Nationale Dodenherdenking
Toespraak burgemeester Sharon Dijksma
Toespraak bij de Nationale Dodenherdenking, Domplein, 4 mei 2023
Op een zonnige zaterdagmorgen in 1942 maakte de Utrechtse arts en fotograaf Nico Jesse een foto, op de hoek van het Janskerkhof.
Op verzoek van de Utrechtse gemeentearchivaris maakte hij dat jaar heel veel foto’s op straat.
Want stel dat de stad platgebombardeerd zou worden, dan bleven er in ieder geval beelden bewaard van het dagelijkse leven.
500 foto’s werden het.
En 135 kleurendia’s.
Eén daarvan maakte Nico Jesse op de hoek van het Janskerkhof.
Het is er groen.
De bomen vol in blad.
Tegen de muren van de Janskerk bloeit klimop.
Op het plein is de bloemenmarkt in volle gang.
Het is een heel vertrouwd, Utrechts beeld.
Mensen lopen en fietsen voorbij over straat.
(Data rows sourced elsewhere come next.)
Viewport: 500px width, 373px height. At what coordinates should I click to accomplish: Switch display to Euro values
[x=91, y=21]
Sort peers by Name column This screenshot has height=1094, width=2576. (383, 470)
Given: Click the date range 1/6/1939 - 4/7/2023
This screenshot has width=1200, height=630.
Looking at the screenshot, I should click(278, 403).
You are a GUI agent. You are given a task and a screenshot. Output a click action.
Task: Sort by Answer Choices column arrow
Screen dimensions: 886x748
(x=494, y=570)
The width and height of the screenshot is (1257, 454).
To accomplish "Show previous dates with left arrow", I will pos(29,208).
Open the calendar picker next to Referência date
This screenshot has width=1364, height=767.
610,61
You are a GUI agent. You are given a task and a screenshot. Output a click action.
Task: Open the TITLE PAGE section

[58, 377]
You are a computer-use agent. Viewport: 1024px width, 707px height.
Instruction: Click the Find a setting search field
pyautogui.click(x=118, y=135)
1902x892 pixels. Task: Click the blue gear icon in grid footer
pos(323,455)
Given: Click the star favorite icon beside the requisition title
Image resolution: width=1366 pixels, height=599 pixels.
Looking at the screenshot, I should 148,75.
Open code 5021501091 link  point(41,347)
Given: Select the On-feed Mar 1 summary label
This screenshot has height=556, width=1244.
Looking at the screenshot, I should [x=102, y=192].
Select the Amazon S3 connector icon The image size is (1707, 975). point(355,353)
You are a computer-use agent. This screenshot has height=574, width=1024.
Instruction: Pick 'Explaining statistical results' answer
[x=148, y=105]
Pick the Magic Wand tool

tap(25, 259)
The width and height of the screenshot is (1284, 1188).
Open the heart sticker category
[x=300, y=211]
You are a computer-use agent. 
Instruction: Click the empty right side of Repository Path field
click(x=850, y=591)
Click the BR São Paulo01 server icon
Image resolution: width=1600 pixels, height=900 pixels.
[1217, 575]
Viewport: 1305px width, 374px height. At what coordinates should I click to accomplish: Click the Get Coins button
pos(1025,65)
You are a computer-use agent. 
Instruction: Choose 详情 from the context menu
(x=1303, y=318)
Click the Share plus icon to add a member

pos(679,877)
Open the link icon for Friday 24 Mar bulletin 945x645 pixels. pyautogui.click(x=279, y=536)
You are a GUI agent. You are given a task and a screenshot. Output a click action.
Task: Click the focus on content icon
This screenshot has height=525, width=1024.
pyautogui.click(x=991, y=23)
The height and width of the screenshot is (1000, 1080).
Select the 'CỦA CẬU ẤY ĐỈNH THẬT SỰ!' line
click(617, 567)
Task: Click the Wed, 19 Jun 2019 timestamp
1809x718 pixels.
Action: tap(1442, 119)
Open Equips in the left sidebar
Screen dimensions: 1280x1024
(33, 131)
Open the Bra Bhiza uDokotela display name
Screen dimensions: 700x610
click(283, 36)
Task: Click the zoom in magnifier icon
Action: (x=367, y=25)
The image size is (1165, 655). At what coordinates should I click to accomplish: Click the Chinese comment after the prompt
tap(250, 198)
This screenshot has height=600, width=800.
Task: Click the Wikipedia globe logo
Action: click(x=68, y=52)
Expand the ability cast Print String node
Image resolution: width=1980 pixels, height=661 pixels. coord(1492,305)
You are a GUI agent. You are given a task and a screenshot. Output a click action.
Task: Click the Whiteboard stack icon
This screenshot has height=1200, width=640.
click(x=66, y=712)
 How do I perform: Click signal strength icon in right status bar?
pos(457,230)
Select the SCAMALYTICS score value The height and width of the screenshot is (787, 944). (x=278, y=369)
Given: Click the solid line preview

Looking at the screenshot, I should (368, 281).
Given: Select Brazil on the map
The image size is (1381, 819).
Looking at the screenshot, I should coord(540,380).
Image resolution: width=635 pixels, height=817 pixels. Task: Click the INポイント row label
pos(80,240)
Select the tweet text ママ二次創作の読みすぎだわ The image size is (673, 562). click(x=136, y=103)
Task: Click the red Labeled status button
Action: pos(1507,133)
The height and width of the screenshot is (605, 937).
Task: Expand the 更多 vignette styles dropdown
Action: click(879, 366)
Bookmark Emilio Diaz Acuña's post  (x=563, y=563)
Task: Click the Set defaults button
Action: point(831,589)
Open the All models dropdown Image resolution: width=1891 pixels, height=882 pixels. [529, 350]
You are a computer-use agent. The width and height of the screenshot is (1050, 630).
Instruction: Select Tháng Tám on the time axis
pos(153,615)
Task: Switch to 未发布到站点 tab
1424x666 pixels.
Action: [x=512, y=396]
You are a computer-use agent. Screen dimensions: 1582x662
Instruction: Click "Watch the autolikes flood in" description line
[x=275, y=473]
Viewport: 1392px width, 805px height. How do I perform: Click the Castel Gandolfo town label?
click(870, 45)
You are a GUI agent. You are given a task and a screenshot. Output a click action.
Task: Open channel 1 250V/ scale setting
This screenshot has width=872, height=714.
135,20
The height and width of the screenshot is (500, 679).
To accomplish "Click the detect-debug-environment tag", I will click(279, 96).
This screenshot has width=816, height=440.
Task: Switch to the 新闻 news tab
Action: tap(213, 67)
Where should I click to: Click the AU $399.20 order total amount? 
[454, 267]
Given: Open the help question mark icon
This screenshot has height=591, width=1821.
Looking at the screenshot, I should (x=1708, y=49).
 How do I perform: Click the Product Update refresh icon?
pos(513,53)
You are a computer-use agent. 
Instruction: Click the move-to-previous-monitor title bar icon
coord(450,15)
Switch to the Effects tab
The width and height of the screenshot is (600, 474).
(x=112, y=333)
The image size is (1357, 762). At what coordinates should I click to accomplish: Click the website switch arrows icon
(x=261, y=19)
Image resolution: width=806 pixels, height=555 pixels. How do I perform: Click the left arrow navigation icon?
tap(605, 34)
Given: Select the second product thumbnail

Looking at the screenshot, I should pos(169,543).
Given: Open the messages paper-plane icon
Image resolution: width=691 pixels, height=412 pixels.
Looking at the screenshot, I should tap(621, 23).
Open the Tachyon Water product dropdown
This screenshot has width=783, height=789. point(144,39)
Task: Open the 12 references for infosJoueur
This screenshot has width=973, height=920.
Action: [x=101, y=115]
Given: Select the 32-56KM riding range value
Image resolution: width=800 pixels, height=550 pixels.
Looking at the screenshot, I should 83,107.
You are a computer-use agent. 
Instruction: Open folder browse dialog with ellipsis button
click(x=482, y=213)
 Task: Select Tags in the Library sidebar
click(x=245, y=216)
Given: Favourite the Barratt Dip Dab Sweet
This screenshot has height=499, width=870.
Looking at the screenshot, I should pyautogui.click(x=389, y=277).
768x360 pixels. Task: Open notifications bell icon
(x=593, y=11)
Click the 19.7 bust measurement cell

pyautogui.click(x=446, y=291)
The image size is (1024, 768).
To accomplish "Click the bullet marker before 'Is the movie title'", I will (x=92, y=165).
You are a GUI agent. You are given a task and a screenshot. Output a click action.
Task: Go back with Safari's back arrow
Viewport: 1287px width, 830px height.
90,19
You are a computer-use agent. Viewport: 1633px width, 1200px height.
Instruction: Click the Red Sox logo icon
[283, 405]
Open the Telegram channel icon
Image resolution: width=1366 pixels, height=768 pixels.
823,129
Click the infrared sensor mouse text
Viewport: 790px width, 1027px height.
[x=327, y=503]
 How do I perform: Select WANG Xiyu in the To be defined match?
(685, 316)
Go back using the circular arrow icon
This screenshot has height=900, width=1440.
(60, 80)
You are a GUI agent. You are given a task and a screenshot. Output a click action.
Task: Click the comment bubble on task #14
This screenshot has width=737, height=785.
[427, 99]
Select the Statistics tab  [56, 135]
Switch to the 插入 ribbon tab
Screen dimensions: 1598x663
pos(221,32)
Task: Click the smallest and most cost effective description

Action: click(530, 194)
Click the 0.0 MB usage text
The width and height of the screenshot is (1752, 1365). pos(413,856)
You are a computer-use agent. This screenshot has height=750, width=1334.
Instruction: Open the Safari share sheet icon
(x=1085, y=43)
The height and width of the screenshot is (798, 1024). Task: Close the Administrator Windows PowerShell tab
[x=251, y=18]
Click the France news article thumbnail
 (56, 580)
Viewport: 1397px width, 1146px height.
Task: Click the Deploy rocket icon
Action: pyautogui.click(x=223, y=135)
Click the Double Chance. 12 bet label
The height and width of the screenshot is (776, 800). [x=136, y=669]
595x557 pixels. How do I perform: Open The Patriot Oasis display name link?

Iemand duwt een volgeladen handkar voor zich uit.
Een bord verwijst naar een fietsenstalling.
Er fietst een jongen door het beeld, zonder jas.
Hij draagt een rode ruitjesbloes en een bril.
Hij kijkt vluchtig opzij.
Niets aan de hand, zou je zeggen.
Maar dan wordt je blik getrokken naar iemand onderin in beeld.
Een jong meisje.
Ze loopt - zo te zien - toevallig in beeld.
Half zichtbaar, in de schaduw.
Draagt een donkere jurk met ruitjes, witte knopen en een kanten kraagje.
Donkere, ronde bril.
Een witte strik in het haar.
We weten niet waarnaar ze op weg is.
We weten niet hoe ze zich voelt.
Maar een ding weten we wel: ze is ten dode opgeschreven.
Ze draagt iets geels op haar jurk.
Een jodenster.
Dit merkteken moest ze verplicht dragen, vanaf 3 mei 1942.
Het maakte haar afkomst zichtbaar voor iedereen.
Zeker voor de bezetter, zodat ze haar niet zouden vergeten.
Hoe zouden die omstanders op het Janskerkhof naar dit meisje hebben gekeken?
Zouden ze haar überhaupt opgemerkt hebben?
Zou die gele ster op haar jurk hen opgevallen zijn?
Of zouden ze er niet meer van opgekeken hebben?
Zouden ze van binnen koken van woede, om het onrecht van de jodenvervolging?
Of zouden ze zich meer zorgen maken over hun eigen lot?
Of juist om allebei - in een verwarrende mengelmoes van emoties?
Als je maar lang genoeg naar zo’n foto uit de oorlog kijkt, dan borrelen er zoveel vragen op.
Vragen over toen.
Maar ook vragen over nu - en over ons.
Wat zou jij voelen - daar op het Janskerkhof?
Wat zou ú denken?
Wat zou ík doen?
We weten niet hoe het dit meisje is vergaan.
Maar we weten wel dat 100.000 Nederlandse joden de holocaust niet hebben overleefd.
Niet te bevatten cijfers.
En achter elk cijfer schuilt een mens.
Een mens zoals dit meisje.
Zo moeten we hen blijven zien.
Als mensen, zoals u en jij en ik.
Juist nu de kennis over deze enorme misdaad tegen de menselijkheid wegzakt.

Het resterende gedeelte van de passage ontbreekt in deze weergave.